[Begin]

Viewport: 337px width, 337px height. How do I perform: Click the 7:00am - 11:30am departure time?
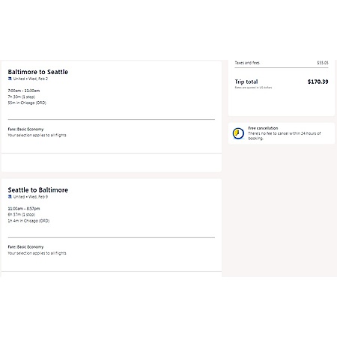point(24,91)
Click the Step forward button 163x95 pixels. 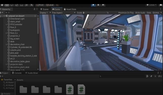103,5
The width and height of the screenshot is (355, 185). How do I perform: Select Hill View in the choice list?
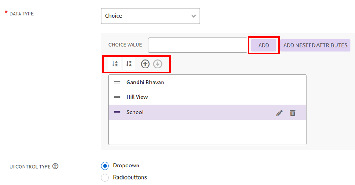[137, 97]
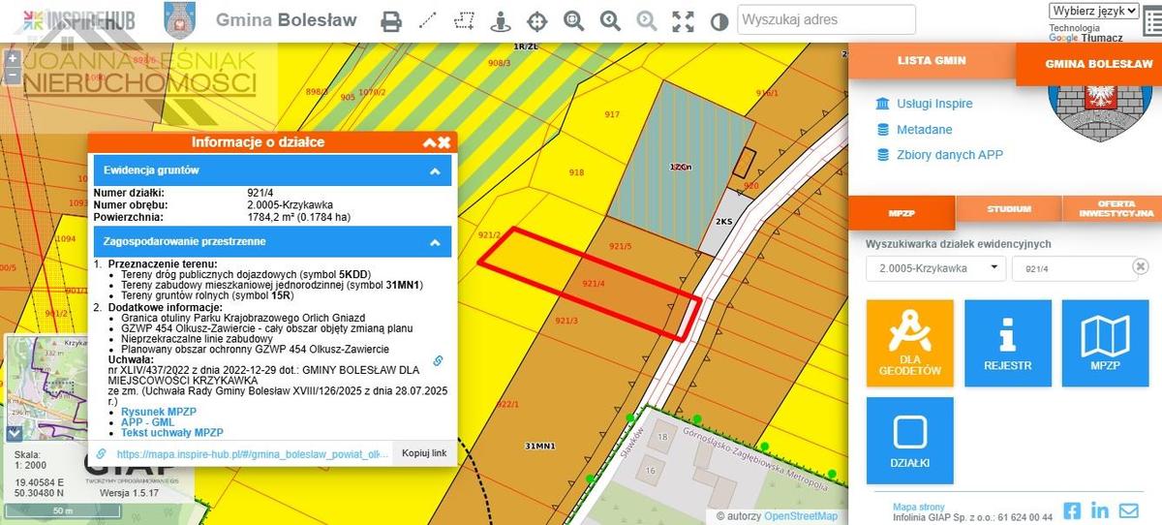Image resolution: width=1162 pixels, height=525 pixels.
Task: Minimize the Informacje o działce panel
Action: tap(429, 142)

[End]
[Begin]

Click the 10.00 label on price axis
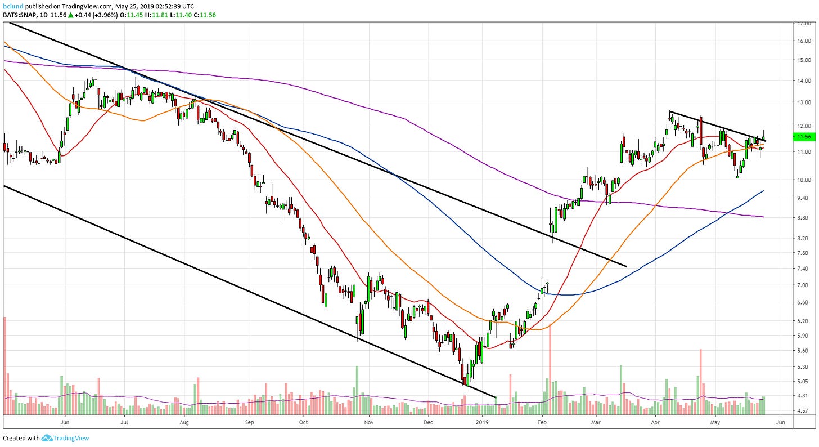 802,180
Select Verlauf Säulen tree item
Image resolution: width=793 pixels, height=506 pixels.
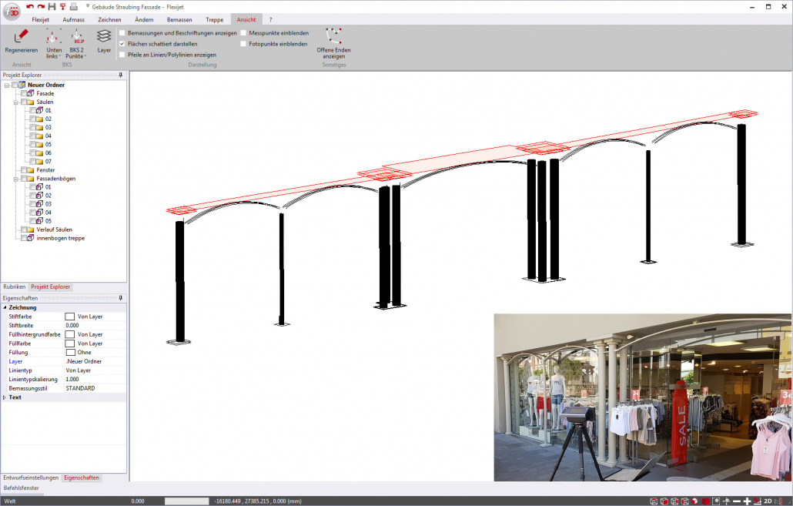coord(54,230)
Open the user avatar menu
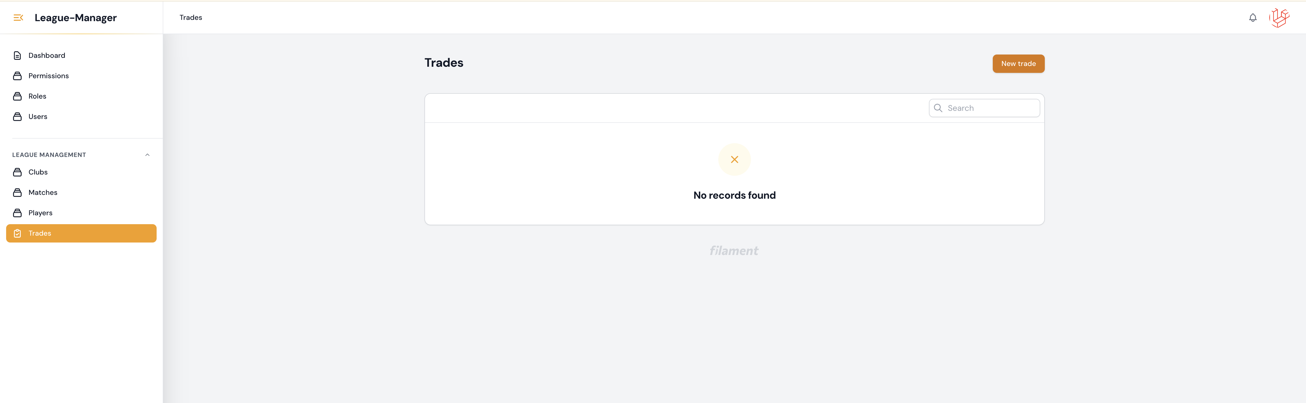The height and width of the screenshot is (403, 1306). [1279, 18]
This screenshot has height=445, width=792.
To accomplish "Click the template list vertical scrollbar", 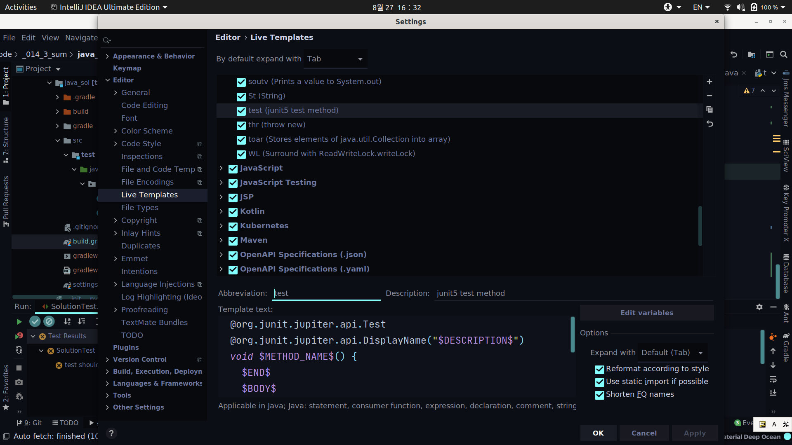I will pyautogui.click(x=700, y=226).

[End]
[Begin]

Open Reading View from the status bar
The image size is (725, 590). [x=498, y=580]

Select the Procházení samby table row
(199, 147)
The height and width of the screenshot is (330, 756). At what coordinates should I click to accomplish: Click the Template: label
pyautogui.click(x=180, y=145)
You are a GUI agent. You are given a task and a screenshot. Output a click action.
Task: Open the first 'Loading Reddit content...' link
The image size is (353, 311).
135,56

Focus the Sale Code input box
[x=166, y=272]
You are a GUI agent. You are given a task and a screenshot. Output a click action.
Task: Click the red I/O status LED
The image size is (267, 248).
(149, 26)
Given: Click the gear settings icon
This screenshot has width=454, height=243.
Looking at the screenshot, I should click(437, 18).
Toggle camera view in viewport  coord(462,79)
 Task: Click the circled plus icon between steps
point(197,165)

[End]

▶ [Given problem]: Please quote the rows from the line with "Given: Click the gear settings icon" up to and including the line with "point(197,165)".

▶ [Written response]:
Given: Click the gear settings icon
This screenshot has width=454, height=243.
Looking at the screenshot, I should click(437, 18).
Toggle camera view in viewport  coord(462,79)
 Task: Click the circled plus icon between steps
point(197,165)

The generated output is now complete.